The task :: Keep the pictures out of the copy and repeat the records exactly.

Source data ::
*** Block opens ***
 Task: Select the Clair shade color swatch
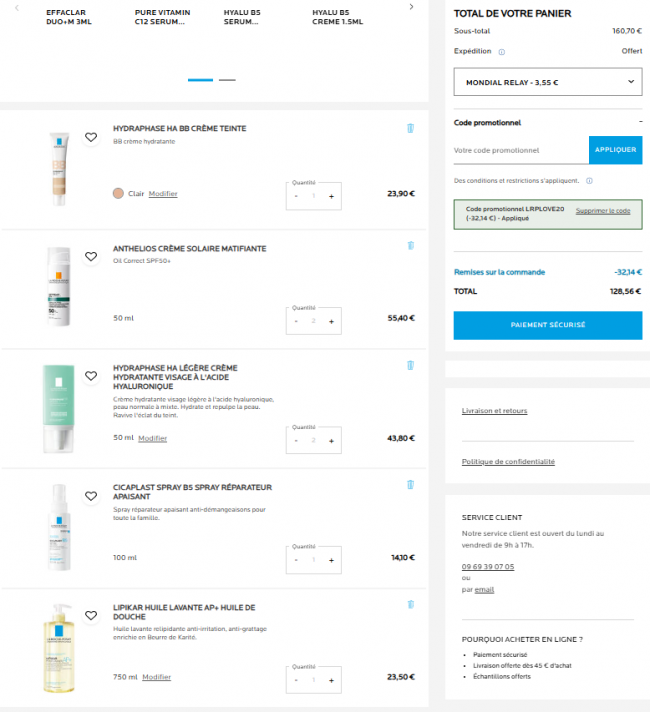point(118,193)
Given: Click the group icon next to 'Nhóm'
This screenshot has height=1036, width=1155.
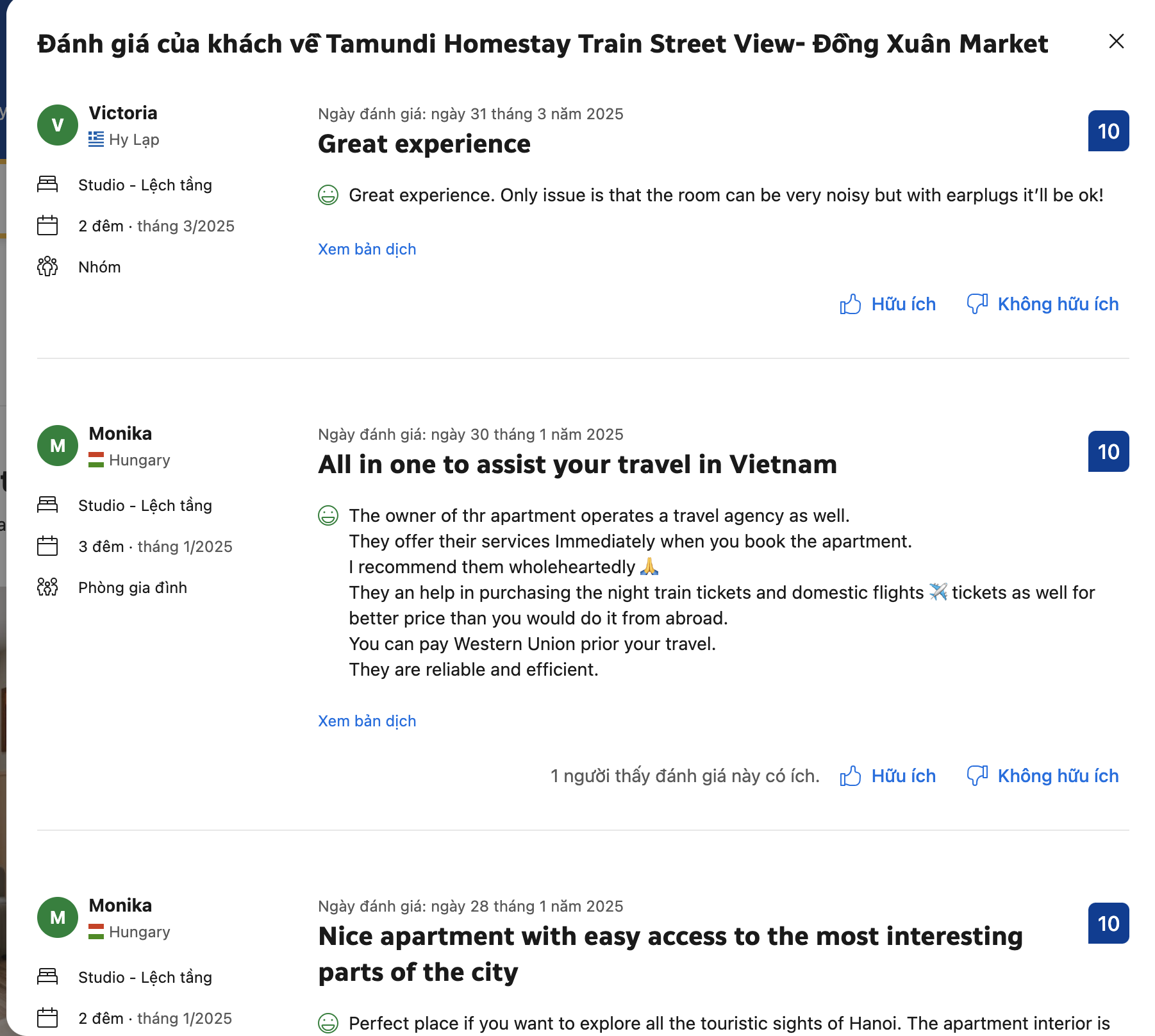Looking at the screenshot, I should pyautogui.click(x=47, y=267).
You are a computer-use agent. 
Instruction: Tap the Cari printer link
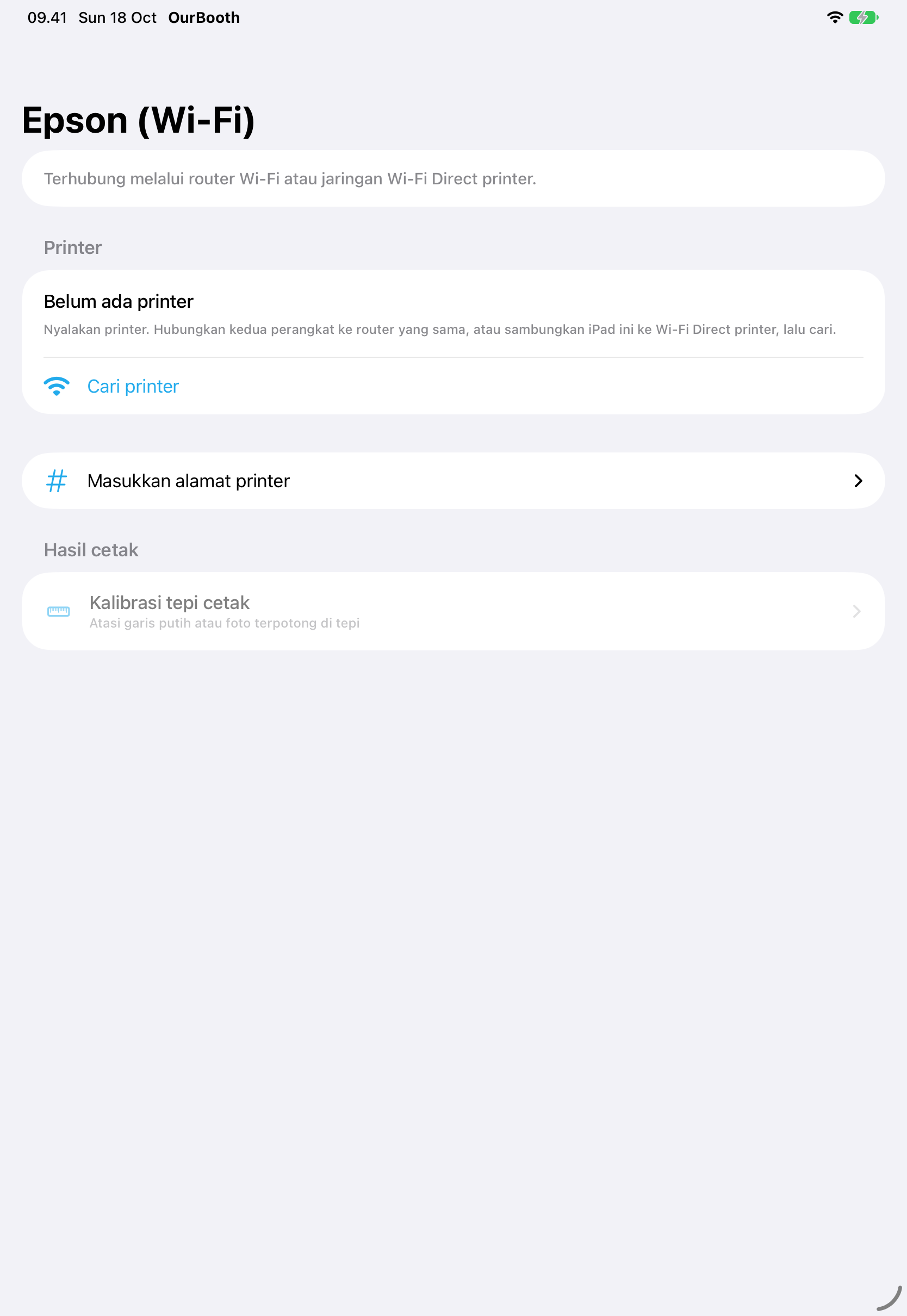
*** Block closes ***
Output ::
 Task: Select the Clair shade color swatch
point(118,193)
Given: Click the group icon next to 'Nhóm'
This screenshot has height=1036, width=1155.
Looking at the screenshot, I should pyautogui.click(x=47, y=267).
You are a computer-use agent. 
Instruction: Tap the Cari printer link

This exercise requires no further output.